• What is being asked: List each line in the entries below that contains the word "height".

= = = = =

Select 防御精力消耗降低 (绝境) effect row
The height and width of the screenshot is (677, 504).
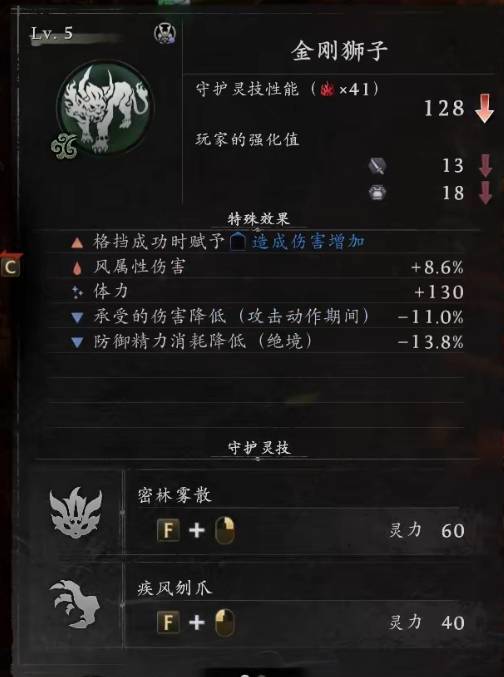click(x=268, y=342)
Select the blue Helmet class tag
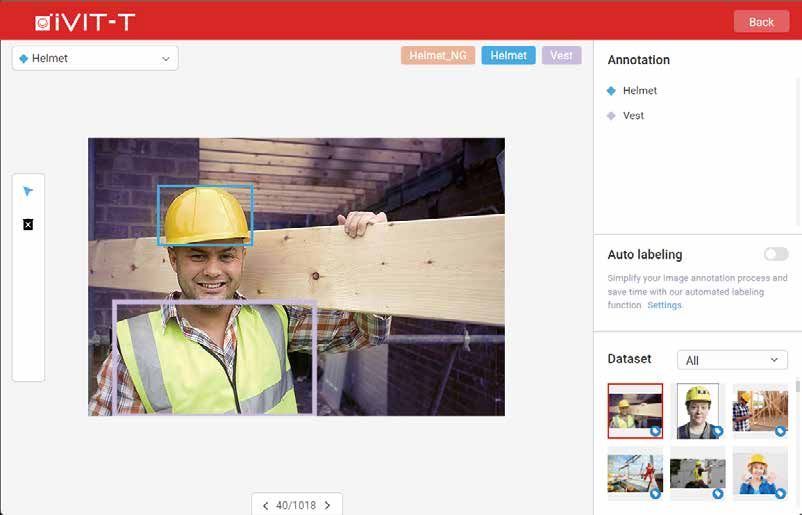802x515 pixels. point(508,55)
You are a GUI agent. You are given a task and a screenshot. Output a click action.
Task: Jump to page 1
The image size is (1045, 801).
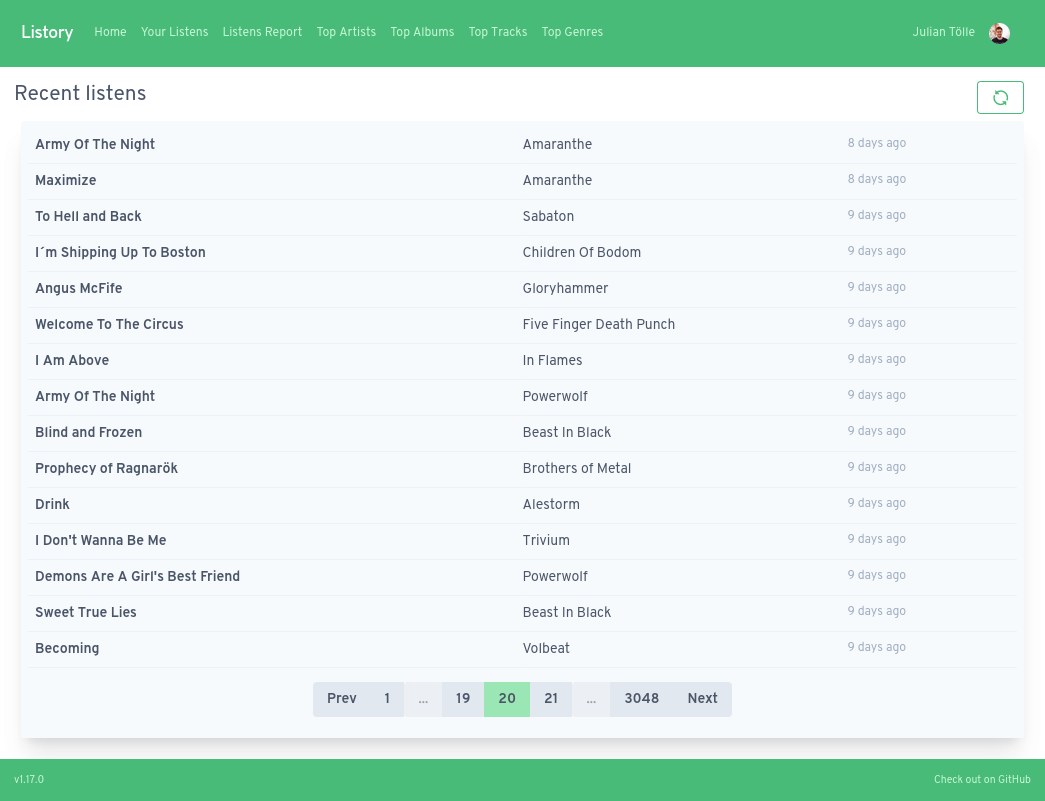[387, 699]
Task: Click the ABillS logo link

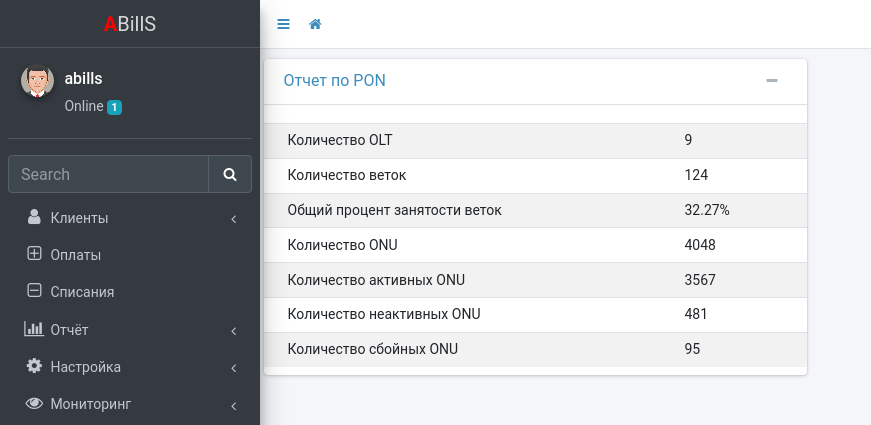Action: click(130, 24)
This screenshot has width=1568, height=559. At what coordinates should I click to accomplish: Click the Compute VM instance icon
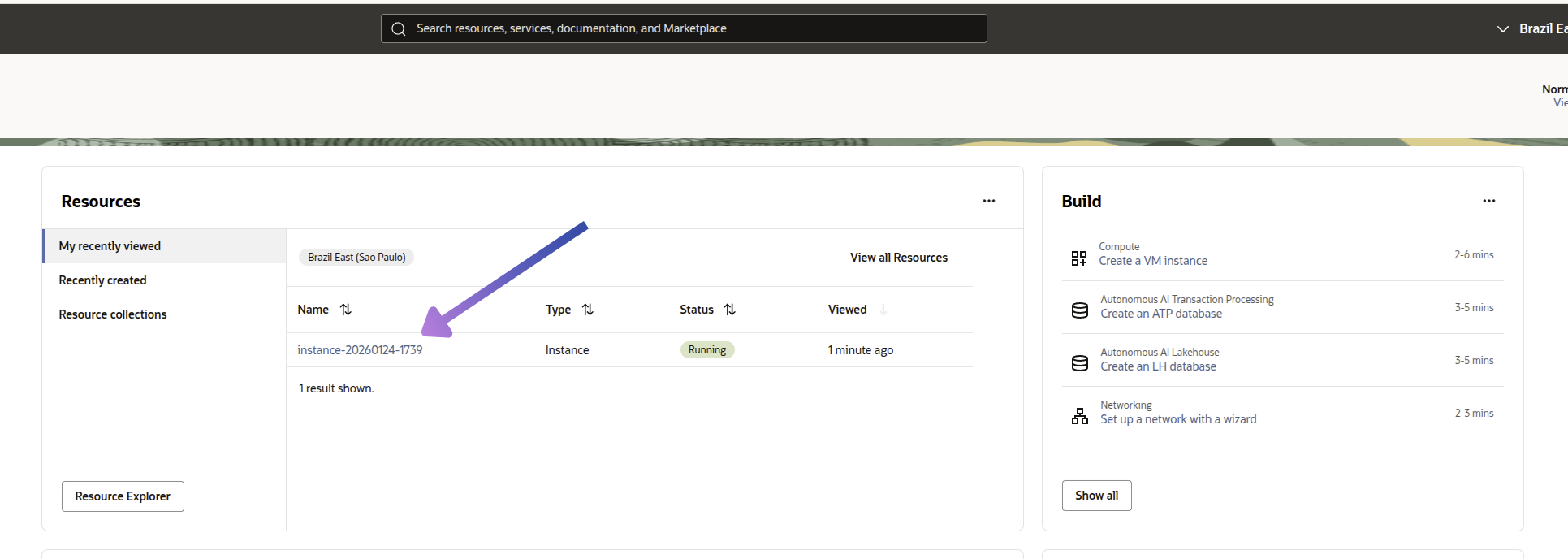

= = = = =

• Solution for this problem:
The height and width of the screenshot is (677, 504).
This screenshot has width=1568, height=559. At what coordinates should I click to accomplish: Click the Compute VM instance icon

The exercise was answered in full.